Page text: Begin

Bryan Caplan wrote and quoted the idea of a "proper reaction," the "specific package of moods" that a "reasonable person" holding an intellectual position would have. If this mood is missing, it is grounds for suspicion, and we can "learn a lot" from it. It's a "valuable clue." The appropriate mood suggests credibility and truth. He claims that the missing mood heuristic is "fallible... but we all use it and we’re wise to do so."
He then gave examples of three moods missing from his political opponents, and two missing moods among his fellow pacifists and libertarians.
In the spirit of Paul Graham's disagreement hierarchy, let's identify the central point in Caplan's argument, and see if we can refute it.
Caplan's examples revolve around political and economic policy questions, so let's stay in that territory.
Let's start with an analogy that a proponent of war, immigration restriction, or regulation might hold. What if we compared these policies to chemotherapy? Although such treatments come with serious side effects, proponents believe that the benefits outweigh them.
We might accuse a flippant oncologist of a "missing mood," but this is as much because of the gravity of cancer as the side effects of chemotherapy. And there is a space of feistiness and humor that might be contextually appropriate.
My sense is that Caplan thinks that the chemotherapy analogy doesn't capture his central point, and I think I know why. With chemotherapy, the biomedical side effects and therapeutic benefits exclusively affect the patient.
By contrast, with war, regulation, and immigration restrictions, and with political policies in general, the costs and benefits of such policies are usually suffered or enjoyed by different groups of people. Furthermore, those people may have little or no say in whether or not those policies are enacted. Often, it is the people with the least political power who are made to suffer. These policies might be net good, but still unfair.
Therefore, I think that Caplan's "missing mood" probably most relevant when a policy proponent focuses entirely on the net benefit of the policy, and does not express any sense of empathy for those who the policy treats unfairly.
A reason to be worried about policy activists with a "missing mood" is that the beneficiaries of an unfair policy have selfish reason to ignore the costs of even net-negative policies. If such costs are being intellectually and emotionally ignored, then we should be suspicious that we're being presented with some misleading information about the utilitarian calculus. If the activist is hoping we'll see the benefits of their policy to ourselves and won't look too hard for any possible costs to others, or for risks that it won't work out, then we might also be worried that we're being duped as well. Maybe even the benefits aren't all they're cracked up to be.

Page text: End

● **Requirement 1**: In the text on the missing mood, who bears both the side effects and the benefits of chemotherapy?
● **Requirement 2**: Please carry on the text on the missing mood, beginning right after its final sentence.
The records play no role here.

Records supplied: Begin

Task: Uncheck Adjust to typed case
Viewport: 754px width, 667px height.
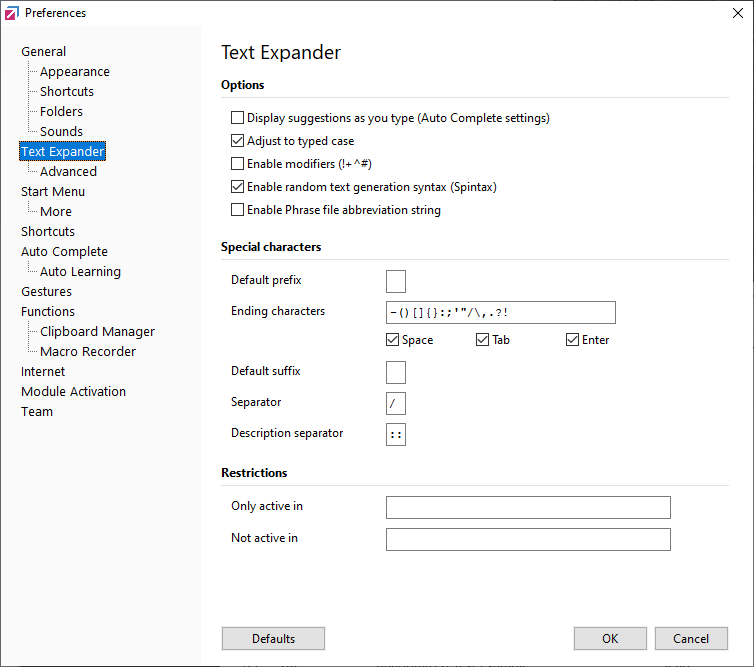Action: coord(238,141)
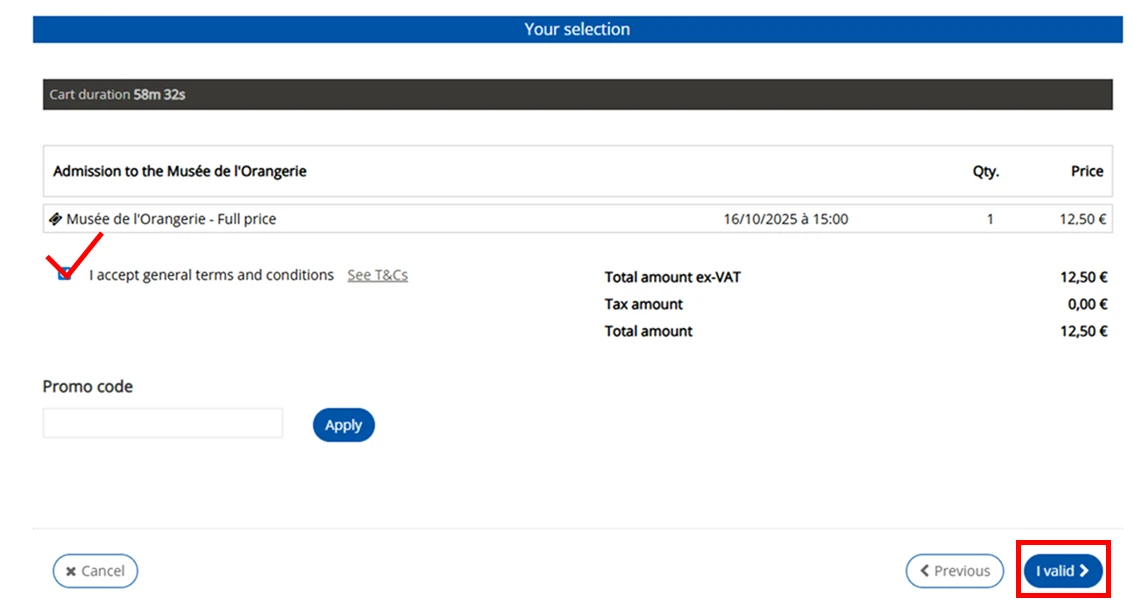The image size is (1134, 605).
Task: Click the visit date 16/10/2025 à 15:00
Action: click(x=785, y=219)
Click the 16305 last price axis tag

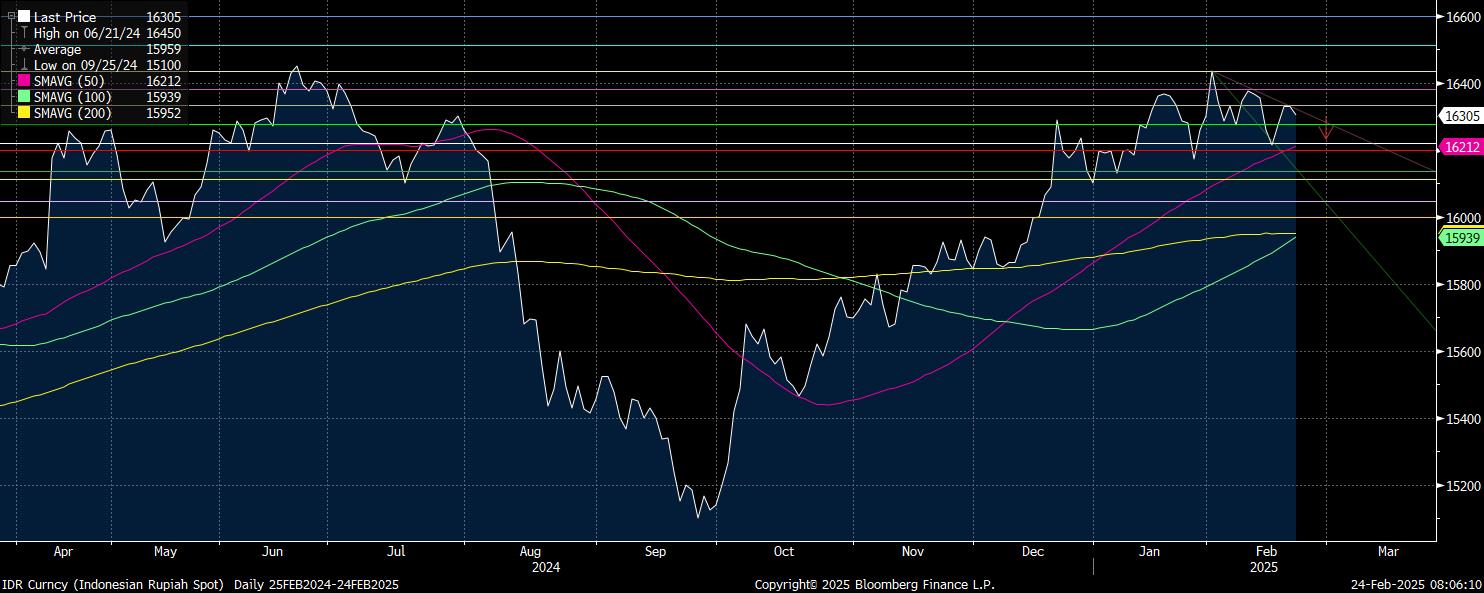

Records supplied: End

● **Task answer 1**: The patient alone bears both the biomedical side effects and the therapeutic benefits.

● **Task answer 2**:
A wisdom-promoting policy activist should put us in a sober mood to consider the total package of costs and benefits, and on whose heads they will fall. They should trust that such sober considerations will convince us. They don't need to hide anything.
In summary, a "missing mood" is a widespread tendency of policy activists to ignore collateral damage and risk, both intellectually and emotionally.
Now, Caplan safely describes this not as an infallible rule, but as a "fallible heuristic" that we are "wise" to use. To refute (this version of) Caplan's central point, we would have to refute the idea that this is a wise heuristic.
An activist might ignore collateral damage because they've precommitted to supporting a particular set of values and a particular set of people. When they have a goal aligned with those values and the interests of those people, the first logical step is to frame the issue in those terms. This necessarily entails downplaying or ignoring values that are relevant in somebody else's value/social scheme, but not in their own. Likewise, it means being supicious of epistemic claims by their opponents, which may seem like propaganda rather than the truth.
Detecting a "missing mood" most clearly seems to mean that you have detected your political opposition: a group of people with a different set of values, interests, and trust networks than your own.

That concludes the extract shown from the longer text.